Peering around Barry to discover who spoke, I almost drop to the floor with surprise. Standing in front of a pushed out chair with a glass of stock in his hand, is none other than Killian Ramsey.
I’m not the kind of man to be shocked easily, or in awe of someone. I play on a world’s stage with its superstars and puppeteers almost every week, and my life has been that way since I can remember.
But having Killian Ramsey standing two feet in front of me … I’m as big of a fanboy as can be found.
This man is a legend. He is the football player. Killian Ramsey holds all the titles, he’s the player I’ve always looked up to, the one I watched on TV at the academy and who all of my friends want to play as when we put FIFA in the video game console.
Killian brought honor to England and set me down a path where I wanted to accomplish the same.
“Mr. Ramsey … it’s nice to meet you, sir.” Who the hell is this blubbering idiot I’ve been replaced with?
And since when do I call people sir?
Killian chuckles. “I’m not your father, boy. Call me Killian. Seems you’ll be trying to erase my records in those holy football books, so you might as well call me by my first name.”
“Killian, then. I’m Jude, by the way.”
“He knows who you are, or he wouldn’t have asked to meet with you.” Barry snorts and rolls his eyes. “I’ll leave you two to it.”
With that, my publicist walks out of the room, and Killian gestures for me to have a seat across the table from him. A waiter appears out of nowhere, setting down a glass in front of each of us. From the smell coming off them, it’s definitely scotch.
“You wanted to meet with me?” I ask him as plates are placed in front of us.
Typically, a T-bone steak such as this, with a side of steaming potatoes and green beans, would be half-finished in three seconds flat. But I’m too nervous to eat, a feat not typical for me. I guess sitting in front of my hero will do that.
Killian nods slowly, cutting into his steak. “I’ve been watching you for a while now, Jude. You’re a hell of a football player. Probably better than me, though if you tell anyone I said that, I’ll deny it.”
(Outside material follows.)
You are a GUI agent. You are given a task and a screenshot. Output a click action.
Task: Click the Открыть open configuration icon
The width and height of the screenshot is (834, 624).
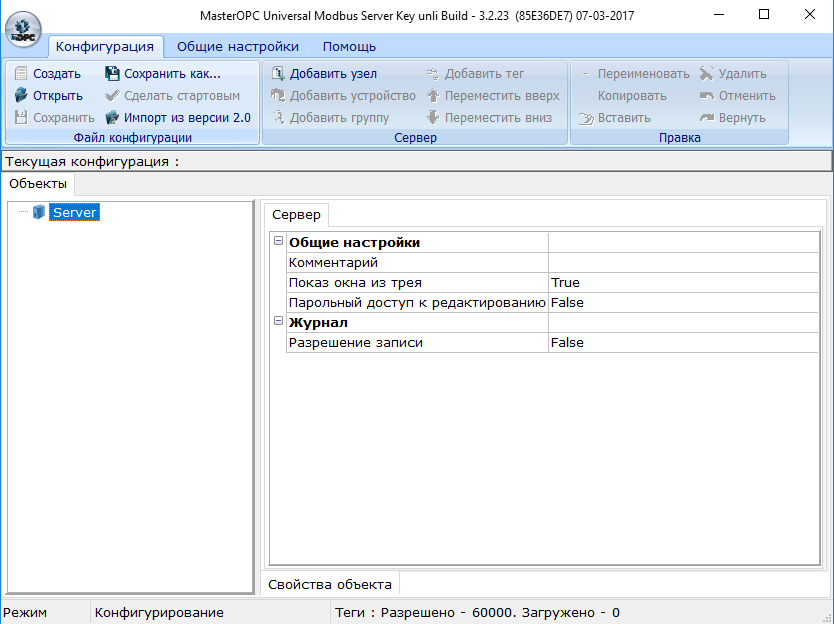22,96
I almost choke on my tongue. “Th-thank you. But you’re wrong. The matches you’ve played … you’re the man to beat.”
“I have a feeling you might beat me. But that’s not why I brought you here … your ego is stroked enough by the entire bloody country.”
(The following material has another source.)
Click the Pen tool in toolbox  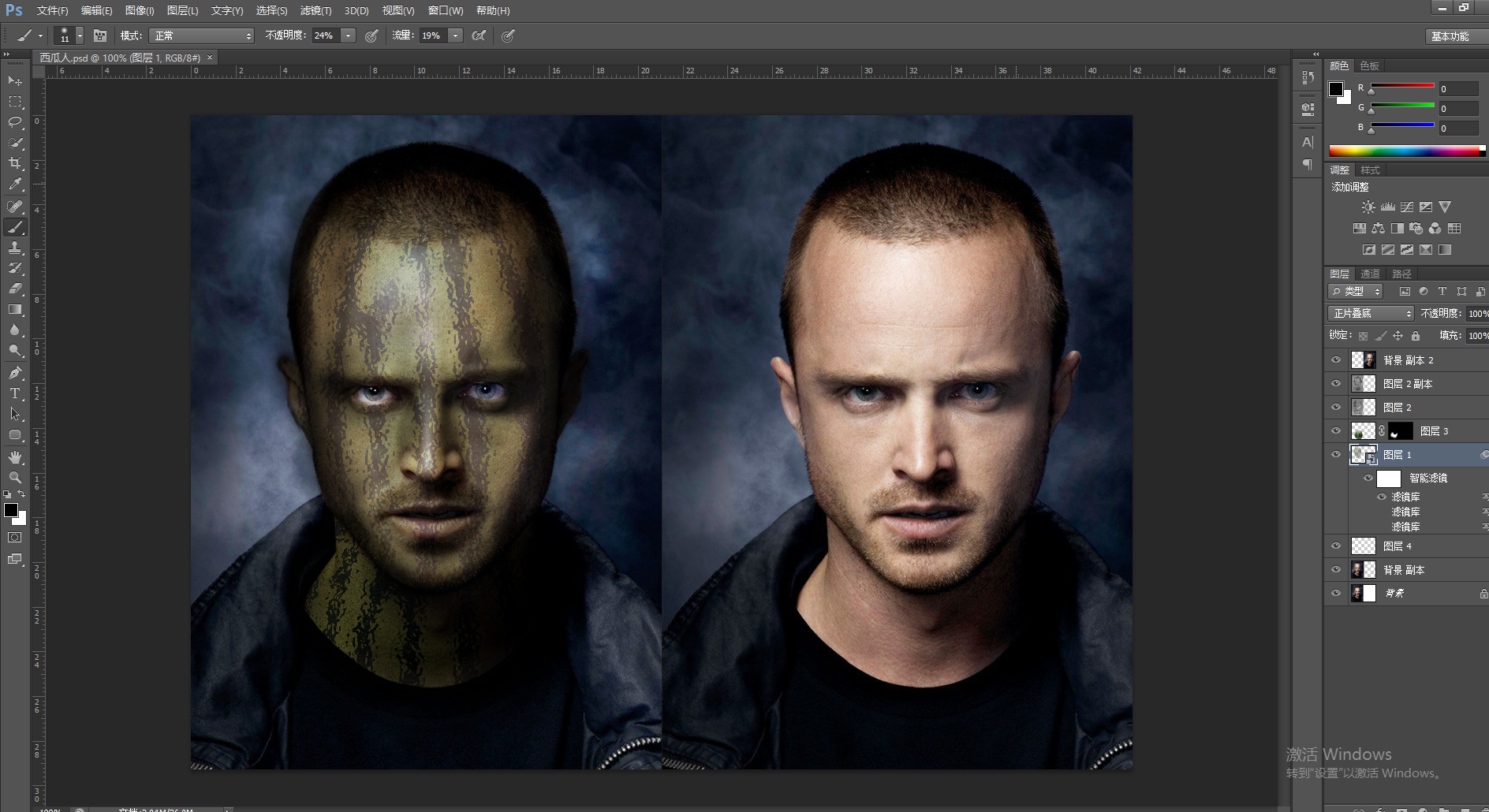click(x=15, y=373)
That has me chuckling because he isn’t wrong. Though what he says next slaps the smile right off my face.
“I feel as if it’s my duty, as England’s former great player to its next prodigy, to ask you why the bloody hell you’re allowing your life off the pitch to affect the one on it?”
My stomach drops as the tips of my ears begin to burn. Shame and anger mix into one potent combination, setting my heart pounding as I try to calm myself enough to answer him.
“I don’t see what my personal life has to do with how I play,” I grit out.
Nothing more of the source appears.